New phosphazine and phosphazide derivatives as multifunctional ligands targeting acetylcholinesterase and β-Amyloid aggregation for treatment of Alzheimer's disease.

Phosphazine and phosphazide derivatives are described herein as a new class of selective and potent acetylcholinesterase (AChE) inhibitors and β-amyloid aggregation inhibitors. Phosphazines (5-7) were synthesized smoothly via a redox-condensation reaction of 1,2-bis(diphenylphosphino)ethane with different amines derivatives in the presence of dialkyl azodicarboxylate (Staudinger reaction) while phosphazides (8) via electrophilic attack of azido derivatives.
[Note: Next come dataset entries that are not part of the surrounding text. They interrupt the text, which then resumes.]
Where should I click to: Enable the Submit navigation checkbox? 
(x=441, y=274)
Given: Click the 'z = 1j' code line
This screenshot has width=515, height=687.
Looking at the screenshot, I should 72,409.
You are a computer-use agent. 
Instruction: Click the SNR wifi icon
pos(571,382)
Structures of the synthesized compounds were justified on the basis of compatible elementary and spectroscopic analyses. All the compounds were evaluated for their acetylcholinesterase inhibitory activity. The most three potent compounds (5b-c and 8b) showing AChE IC50 values (29.85-34.96 nM) comparable to that of donepezil (34.42 nM) were subjected to further investigation by testing their butyrylcholinesterase, MMP-2 and self-induced Aβ aggregation inhibition activity. Especially, the coumarin phosphazide derivative (8b) presented the best AChE inhibition selectivity index (IC50 = 34.96 nM, AChE/BuChE; 3.81) together with good inhibition ability against MMP-2 (IC50 = 441.33 nM) and self-induced Aβ1-42 aggregation (IC50 = 337.77 nM). In addition, the inhibition of metal-induced Aβ aggregation by 8b was confirmed by thioflavine T fluorescence. The most potent effect of 8b was observed on the Zn2+-induced Aβ42 aggregation. Kinetic study of compound 8b suggested it to be a competitive AChE inhibitor. Also, it specifically chelates metal and is predicted to be permeable to BBB. It also possesses low toxicity on SH-SY5Y neuroblastoma cells with a safety index of 15.37. In addition, it was demonstrated that compound 8b can improve the cognitive impairment of scopolamine-induced model in mice with % alternations and transfer latency time comparable to that of donepezil. Also, a docking study was carried out and it was in accordance with the in vitro results. These promising in vitro and in vivo findings highlight compound 8b as a possible drug candidate in searching for new multifunctional AD drugs.